What is then meant by queer ideology? First, the anti-gender actors present the above delineated queer view of human nature as a false consciousness,8 which as a Trojan horse9 covers up its real intentions and effects. As is argued in their opinion piece in Kristeligt Dagblad, ‘[w]e foresee that the gender political project of the queer ideology will turn into what one believes to be combating, namely oppression, intolerance and abuse of power’ (Bækgaard et al. 2018). The anti-gender actors thereby distinguish between what the Danish majority, the people, really wants and needs and what the queer ideology propagates. Their stated aim is to make visible the view of human nature and of society which lie behind the queer ideology, that is, ‘[b]ring into focus the consequences of the queer ideology so more people come to see for themselves what is at stake’ (Bækgaard et al. 2018; emphasis added). The queer ideology is then a gender political project which is sold to politicians and the public under false pretenses (Deadline 2018; Schaumann 2018). As Jens Lomborg, chairman of ELN, states: ‘[w]e need to understand what kind of ideology lies behind when scratching a bit in the rainbow colors. […] What is the goal at the end of the rainbow to put it that way?’ (Deadline 2018).
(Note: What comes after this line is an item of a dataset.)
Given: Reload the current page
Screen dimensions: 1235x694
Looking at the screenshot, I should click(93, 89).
On the basis of this construction of the queer ideology as an ideological view of human nature, anti-gender actors argue (and contest) that it has come to determine national belonging. Their main spokesperson, Bækgaard states that,
When the Prime Minister in connection with Copenhagen Pride talks about that in this country one objects to forces that want the stock-conservative view of human nature of the past, then I must assume that the Prime Minister refers to a person such as me. That I have a stock-conservative view of human nature when I want to maintain that there is something called man and woman. […] It is problematic that I must experience not being able to count myself as a real Dane and someone who does not want our society, because I do not agree with what the Prime Minister was talking about. (Bækgaard in Lingren 2018; see also Bækgaard’s statements in News & Co. 2018; P1 Morgen 2018; 21 Søndag 2018).
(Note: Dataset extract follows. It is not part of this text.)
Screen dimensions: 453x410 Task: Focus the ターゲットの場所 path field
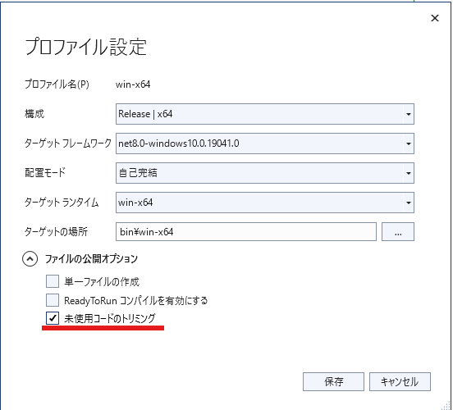(x=246, y=231)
That is, making the queer ideology a matter of national belonging is presented as an enforced ‘politically correct’ consensus, which hinders democratic debate by silencing, stigmatising and discounting as illegimate anyone, who might question the existence of gender identities beyond those of ‘man’ and ‘woman’ (News & Co 2018).
Importantly, the gender+ movements are targeted as the ones pulling the strings and thus having effected the kind of nationalist exclusion in the PM’s speech. Lomborg, for example, states that the gender+ movements ‘have to be mindful of the position of power you have right now, which is significantly greater than the one I have. That you do not exploit it intolerantly and totalitarian’ (Deadline 2018). A ‘norm-setting minority’ (i.e. the gender+ movements) is therefore said to, not only take the people hostage under a false consciousness, including the politicians, but also to stigmatise critical voices (Aftenshowet 2018; Bækgaard 2018; Bækgaard et al. 2018; News & Co 2018; Nue 2018). We thus see how the people constructed as an underdog suffering under an illegitimate gender+ elite, which then comes to define membership of the people as being in a state of oppression and stigmatisation.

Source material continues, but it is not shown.